Caucasia is a member of the League of Nations, and an Ally of NATO, but not a NATO member, Council of Europe, the World Bank, and the World Trade Organization. Caucasia has relations with most countries in the world, but has complicated relations with neighboring Turkey, and hostile relations with Azerbaijain.
The History of Transcaucasia, and the caucuses in general, is the same up till the start of the 20th century, and the Russian Revolution.

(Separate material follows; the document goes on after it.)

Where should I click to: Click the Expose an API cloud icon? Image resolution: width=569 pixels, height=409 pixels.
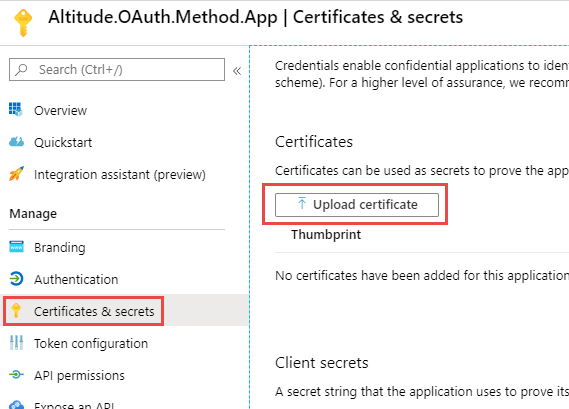point(16,405)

During 1918, the Transcaucasia Democratic Federative Republic was formed, and was a union between the former Russian Imperial Governates of Azerbaijan, Georgia, and Armenia. The State had problems from the start, and ethnic conflicts and governmental chaos lead to the eventual downfall of the confederation, until the 1922 when the Bolsheviks established control over the caucuses region, and the Transcaucasian Nations were once again forced into a a Soviet Socialist Republic in the Soviet Union. This time, however, the union stayed, as the soviet government sought to unify the bickering Caucasian ethnic groups, and sought a program in Transcaucasia to help create a form of national identity for the Transcaucasian people. These efforts somewhat succeeded, and a more unified culture was created between the Transcaucasian ethnicities, centered around working and traditional mountain culture and isolation of the Caucasian people. Fast forward to 1991, and the Soviet Union collapses, and all the SSRs of the former nation all hurry to declare their independence and establish world wide recognition while they have the chance. In the caucuses, the northern part of course stuck with Russia as always, but the transcaucuses were a different story, as many different radical succesionist groups popped up in Azerbaijan, Georgia, and of course, Armenia. They all wanted one thing, independence for their respective countries, overthrow of the Transcaucasian government, and the seperation of Identity from Russia. These groups though... they found a lot of Transcaucasians, and caucasians of their same ethnicities standing up against them, and pledging loyalty to the Transcaucasian government. The Transcaucasian Civil War lasted until 1995, where the main fighting force and political face of the independence militias signed a treaty of surrender with the Transcaucasian government, where the government agreed to form a confederation between the members of transcausia.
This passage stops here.